Last night I went to see a performance of just intonation guitars at the Stone here in New York. You don't need to know the theory to appreciate the music, but for the record, it goes like this: most instruments are tuned in temperament, which means that it's actually ever-so-slightly out of tune with itself, but when you play two different notes together (two keys on the piano, two fretted notes on the guitar) they sound a lot better, because the only natural intervals are the fourth, fifth, and octave, so if you play, say, an E with a D, it will sound less jarring in even temperament than in just intonation because they've both been wiggled enough to work with each other even though they're playing an interval that can't naturally occur on the same physical object. This is why there are piano tuners, and why some electronic guitar tuners are better than others. (I am partially making this up, by the way, so apologies for what I've gotten wrong.) In practice, it meant that each guitar was hooked up to two different amps, and each guitar appeared to be fretless, so that the notes from one guitar could resonate the strings of the other guitar and obviate the need for strumming, while the fingers could then be slid along the neck to produce precise ("just") tones that would further the reverberation.

The best pieces, by far, were the first and the last, both of which built up slowly from long drones. One guitarist, Brian Chase, would play his guitar with an e-bow, producing a sustained but varying tone that was decidedly electronic in nature. This would then set off the other guitar, played by Jon Catler, who would at first manipulate the volume knob to change how much reverberation from his guitar came through the camp, then fret notes, but without moving around too much. And because this was all in just intonation on fretless guitars, the notes could "beat" against each other as their sound waves collided, setting off more overtones that would cause further reverberations. The effect was something like listening in slow-motion to 100 mice playing tiny pump organs. Sound raced around the room and chords changed slowly but decisively, and you were able to pick out your own tonal focus from within the cloud.

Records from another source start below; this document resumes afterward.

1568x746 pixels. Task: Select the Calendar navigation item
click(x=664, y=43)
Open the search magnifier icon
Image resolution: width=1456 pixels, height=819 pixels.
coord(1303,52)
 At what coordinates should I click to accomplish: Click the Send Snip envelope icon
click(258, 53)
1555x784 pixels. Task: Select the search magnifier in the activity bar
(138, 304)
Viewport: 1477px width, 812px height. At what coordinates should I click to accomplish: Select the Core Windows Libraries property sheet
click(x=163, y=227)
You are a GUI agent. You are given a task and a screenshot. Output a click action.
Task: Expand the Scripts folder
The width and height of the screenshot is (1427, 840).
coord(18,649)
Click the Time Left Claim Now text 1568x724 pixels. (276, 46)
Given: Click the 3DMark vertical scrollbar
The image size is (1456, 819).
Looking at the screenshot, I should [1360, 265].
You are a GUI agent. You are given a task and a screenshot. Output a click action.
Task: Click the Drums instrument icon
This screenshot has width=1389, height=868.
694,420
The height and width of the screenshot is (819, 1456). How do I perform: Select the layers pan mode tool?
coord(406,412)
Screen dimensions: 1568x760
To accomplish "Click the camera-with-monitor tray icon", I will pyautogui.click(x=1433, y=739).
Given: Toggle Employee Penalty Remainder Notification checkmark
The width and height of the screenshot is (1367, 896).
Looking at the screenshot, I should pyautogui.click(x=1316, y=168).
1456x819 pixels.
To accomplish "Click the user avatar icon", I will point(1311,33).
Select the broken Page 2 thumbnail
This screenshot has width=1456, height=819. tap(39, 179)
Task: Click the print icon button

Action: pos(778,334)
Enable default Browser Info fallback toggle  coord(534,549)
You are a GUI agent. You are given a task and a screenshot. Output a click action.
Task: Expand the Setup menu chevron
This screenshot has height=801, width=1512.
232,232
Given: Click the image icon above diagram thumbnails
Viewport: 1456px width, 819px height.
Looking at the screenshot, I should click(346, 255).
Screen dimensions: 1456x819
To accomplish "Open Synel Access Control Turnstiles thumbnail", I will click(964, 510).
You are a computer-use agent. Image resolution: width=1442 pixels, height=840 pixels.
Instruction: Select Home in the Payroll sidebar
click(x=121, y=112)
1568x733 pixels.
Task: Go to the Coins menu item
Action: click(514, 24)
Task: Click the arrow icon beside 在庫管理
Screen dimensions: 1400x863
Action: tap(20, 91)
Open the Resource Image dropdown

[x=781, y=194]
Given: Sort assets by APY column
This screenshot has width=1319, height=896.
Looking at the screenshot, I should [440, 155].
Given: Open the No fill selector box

For the first piece (I didn't catch titles), Chase started with a single note that went on uninterrupted, then stored it as a loop and began to add other tones over this that he also stored as loops, eventually building up one massive sound that collided with Catler's guitar and set his strings ringing. The pedal point came when, after a long time in the mid-range, Chase turned on a pitch shifter and sent the whole sound up an octave just as Catler sent his lowest string ringing in an unmistakable tonic. (As someone who enjoys making similar but less compelling noises when no one is around, it was particularly impressive how they managed to stay away from definite tones--the natural instinct is to go to the root.) For the last piece, the turning point came again as a change in tone, but a different one. By this point we had discovered that Catler's other amp was able to somehow produce a mist of overdriven but quiet sound even as he was playing clear, clean single notes through the main amp. The piece started more slowly and built more gradually than the first piece, with a few definitive tone changes as the base grew, but it stayed very much in the low register, a sinister but soothing growl. Just when this began to get tiresome, a familiar sound, the high-pitched sound of feedback--feedback being a form of resonance, after all--broke through, and seriously, it was like the light of god and the host of angels suddenly appearing out of the dark. This, in a way, was the noise we'd been waiting to hear all night, and while too much of it would've been grating, the minute or two we got once this broke through was deeply satisfying.